▸ **Task to complete**
Given the entries that follow, write out exactly the lines starting at the one containing "UK Centre for" and ending at the one containing "Autor (27, 124)", both ends included, and only those.

[Record set]

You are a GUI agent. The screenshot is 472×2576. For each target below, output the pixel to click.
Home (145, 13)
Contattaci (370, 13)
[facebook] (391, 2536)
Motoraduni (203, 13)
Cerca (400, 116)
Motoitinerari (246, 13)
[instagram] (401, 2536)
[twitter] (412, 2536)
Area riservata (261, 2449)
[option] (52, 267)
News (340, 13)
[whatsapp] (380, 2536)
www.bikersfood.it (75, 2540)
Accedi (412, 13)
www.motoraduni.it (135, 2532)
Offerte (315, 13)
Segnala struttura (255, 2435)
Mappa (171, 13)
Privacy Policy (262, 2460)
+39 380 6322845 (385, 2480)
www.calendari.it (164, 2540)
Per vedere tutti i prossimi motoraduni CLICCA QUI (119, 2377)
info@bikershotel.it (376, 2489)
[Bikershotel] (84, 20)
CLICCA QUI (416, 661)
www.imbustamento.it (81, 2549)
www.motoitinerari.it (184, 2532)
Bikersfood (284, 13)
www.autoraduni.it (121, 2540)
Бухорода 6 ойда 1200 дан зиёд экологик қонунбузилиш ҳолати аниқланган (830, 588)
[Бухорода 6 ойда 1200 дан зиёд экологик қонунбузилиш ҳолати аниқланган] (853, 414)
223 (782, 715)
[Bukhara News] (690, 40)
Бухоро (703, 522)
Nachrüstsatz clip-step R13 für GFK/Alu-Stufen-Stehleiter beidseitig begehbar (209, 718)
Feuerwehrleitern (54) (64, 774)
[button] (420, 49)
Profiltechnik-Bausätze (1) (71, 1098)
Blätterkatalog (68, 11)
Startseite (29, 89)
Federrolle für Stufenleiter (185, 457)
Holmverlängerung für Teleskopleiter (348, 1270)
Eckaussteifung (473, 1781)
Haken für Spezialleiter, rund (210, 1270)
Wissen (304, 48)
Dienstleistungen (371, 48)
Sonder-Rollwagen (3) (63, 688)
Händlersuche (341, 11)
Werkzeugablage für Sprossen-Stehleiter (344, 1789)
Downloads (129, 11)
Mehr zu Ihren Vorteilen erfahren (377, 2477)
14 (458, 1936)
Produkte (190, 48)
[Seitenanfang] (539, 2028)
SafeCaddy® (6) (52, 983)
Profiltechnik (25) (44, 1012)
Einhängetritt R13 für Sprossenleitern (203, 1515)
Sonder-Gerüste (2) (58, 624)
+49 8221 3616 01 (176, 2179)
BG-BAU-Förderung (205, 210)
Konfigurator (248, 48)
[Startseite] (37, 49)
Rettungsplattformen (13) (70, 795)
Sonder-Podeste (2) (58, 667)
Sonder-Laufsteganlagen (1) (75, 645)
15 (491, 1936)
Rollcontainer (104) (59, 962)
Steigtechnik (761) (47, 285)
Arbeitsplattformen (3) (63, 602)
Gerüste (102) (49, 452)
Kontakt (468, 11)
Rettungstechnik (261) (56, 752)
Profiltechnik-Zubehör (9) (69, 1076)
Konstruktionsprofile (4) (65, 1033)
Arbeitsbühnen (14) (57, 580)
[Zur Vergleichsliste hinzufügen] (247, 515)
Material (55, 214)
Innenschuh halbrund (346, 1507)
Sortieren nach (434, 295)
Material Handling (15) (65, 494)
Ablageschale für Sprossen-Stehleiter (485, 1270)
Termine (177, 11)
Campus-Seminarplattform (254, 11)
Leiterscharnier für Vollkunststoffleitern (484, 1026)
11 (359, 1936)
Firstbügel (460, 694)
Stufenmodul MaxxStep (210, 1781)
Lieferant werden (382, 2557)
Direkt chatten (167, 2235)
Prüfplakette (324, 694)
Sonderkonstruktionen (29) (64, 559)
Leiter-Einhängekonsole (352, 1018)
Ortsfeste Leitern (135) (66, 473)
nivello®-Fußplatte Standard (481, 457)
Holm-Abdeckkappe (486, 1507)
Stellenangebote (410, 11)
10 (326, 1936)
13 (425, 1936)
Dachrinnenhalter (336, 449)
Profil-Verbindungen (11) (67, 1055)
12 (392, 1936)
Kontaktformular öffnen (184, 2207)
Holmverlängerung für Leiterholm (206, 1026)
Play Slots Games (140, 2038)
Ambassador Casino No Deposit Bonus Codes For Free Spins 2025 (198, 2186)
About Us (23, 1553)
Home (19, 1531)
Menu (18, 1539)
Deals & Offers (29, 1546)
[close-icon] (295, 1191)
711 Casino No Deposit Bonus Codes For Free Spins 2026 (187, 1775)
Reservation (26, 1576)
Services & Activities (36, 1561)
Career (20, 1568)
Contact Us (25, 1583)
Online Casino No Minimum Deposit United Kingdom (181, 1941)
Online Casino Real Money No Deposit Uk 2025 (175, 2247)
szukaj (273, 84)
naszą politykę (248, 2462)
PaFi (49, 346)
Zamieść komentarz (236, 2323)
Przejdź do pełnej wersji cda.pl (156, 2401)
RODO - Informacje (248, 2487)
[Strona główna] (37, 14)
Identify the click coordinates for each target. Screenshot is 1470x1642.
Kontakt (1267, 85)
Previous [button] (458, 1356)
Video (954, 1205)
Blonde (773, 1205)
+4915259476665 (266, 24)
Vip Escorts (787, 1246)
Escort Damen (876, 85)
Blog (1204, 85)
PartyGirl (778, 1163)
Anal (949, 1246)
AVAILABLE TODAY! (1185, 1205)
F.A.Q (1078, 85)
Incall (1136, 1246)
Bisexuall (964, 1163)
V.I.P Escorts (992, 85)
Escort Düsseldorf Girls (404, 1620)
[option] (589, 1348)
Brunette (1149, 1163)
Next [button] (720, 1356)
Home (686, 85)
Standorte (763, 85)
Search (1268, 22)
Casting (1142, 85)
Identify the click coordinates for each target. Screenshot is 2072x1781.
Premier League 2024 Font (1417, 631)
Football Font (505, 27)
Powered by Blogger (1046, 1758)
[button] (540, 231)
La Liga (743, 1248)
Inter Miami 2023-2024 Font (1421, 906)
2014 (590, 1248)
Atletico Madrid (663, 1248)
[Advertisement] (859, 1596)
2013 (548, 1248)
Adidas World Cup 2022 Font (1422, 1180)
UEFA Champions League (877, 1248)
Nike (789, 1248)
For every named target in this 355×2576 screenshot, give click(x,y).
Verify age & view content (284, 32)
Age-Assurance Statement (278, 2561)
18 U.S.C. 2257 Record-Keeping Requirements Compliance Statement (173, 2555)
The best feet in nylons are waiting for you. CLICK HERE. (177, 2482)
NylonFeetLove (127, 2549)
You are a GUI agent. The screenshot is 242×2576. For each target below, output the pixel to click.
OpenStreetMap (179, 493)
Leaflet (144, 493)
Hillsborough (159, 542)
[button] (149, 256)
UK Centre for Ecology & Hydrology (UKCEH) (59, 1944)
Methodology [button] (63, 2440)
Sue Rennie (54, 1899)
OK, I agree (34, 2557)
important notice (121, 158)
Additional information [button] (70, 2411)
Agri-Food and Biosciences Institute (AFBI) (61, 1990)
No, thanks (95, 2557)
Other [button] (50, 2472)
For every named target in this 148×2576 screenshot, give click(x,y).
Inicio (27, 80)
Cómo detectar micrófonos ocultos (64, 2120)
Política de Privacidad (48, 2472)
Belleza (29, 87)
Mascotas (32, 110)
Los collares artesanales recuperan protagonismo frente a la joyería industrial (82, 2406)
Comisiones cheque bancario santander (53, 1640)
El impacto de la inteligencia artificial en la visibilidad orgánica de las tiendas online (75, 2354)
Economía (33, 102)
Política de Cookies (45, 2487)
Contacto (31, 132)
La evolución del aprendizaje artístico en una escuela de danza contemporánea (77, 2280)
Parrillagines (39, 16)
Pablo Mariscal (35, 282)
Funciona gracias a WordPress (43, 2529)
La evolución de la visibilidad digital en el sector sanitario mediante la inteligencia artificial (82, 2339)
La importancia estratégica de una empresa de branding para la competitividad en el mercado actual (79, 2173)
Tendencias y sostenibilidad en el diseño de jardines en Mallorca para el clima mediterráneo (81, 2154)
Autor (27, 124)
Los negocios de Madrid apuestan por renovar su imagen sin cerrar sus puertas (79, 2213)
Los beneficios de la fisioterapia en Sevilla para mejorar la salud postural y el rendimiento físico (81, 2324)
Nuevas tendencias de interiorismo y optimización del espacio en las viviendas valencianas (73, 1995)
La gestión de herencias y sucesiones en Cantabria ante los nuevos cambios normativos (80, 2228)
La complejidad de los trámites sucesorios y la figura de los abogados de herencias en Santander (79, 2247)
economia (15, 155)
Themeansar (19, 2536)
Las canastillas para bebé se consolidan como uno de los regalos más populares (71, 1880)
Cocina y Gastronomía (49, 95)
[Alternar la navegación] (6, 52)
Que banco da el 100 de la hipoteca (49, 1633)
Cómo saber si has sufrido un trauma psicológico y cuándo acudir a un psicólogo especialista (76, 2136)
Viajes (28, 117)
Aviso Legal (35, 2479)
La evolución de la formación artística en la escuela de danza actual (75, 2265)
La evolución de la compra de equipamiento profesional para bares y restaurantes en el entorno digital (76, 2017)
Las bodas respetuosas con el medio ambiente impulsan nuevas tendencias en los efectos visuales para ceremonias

[/Record set]

▸ **Exercise solution**
UK Centre for Ecology & Hydrology (UKCEH) (59, 1944)
Methodology [button] (63, 2440)
Sue Rennie (54, 1899)
OK, I agree (34, 2557)
important notice (121, 158)
Additional information [button] (70, 2411)
Agri-Food and Biosciences Institute (AFBI) (61, 1990)
No, thanks (95, 2557)
Other [button] (50, 2472)
For every named target in this 148×2576 screenshot, give click(x,y).
Inicio (27, 80)
Cómo detectar micrófonos ocultos (64, 2120)
Política de Privacidad (48, 2472)
Belleza (29, 87)
Mascotas (32, 110)
Los collares artesanales recuperan protagonismo frente a la joyería industrial (82, 2406)
Comisiones cheque bancario santander (53, 1640)
El impacto de la inteligencia artificial en la visibilidad orgánica de las tiendas online (75, 2354)
Economía (33, 102)
Política de Cookies (45, 2487)
Contacto (31, 132)
La evolución del aprendizaje artístico en una escuela de danza contemporánea (77, 2280)
Parrillagines (39, 16)
Pablo Mariscal (35, 282)
Funciona gracias a WordPress (43, 2529)
La evolución de la visibilidad digital en el sector sanitario mediante la inteligencia artificial (82, 2339)
La importancia estratégica de una empresa de branding para la competitividad en el mercado actual (79, 2173)
Tendencias y sostenibilidad en el diseño de jardines en Mallorca para el clima mediterráneo (81, 2154)
Autor (27, 124)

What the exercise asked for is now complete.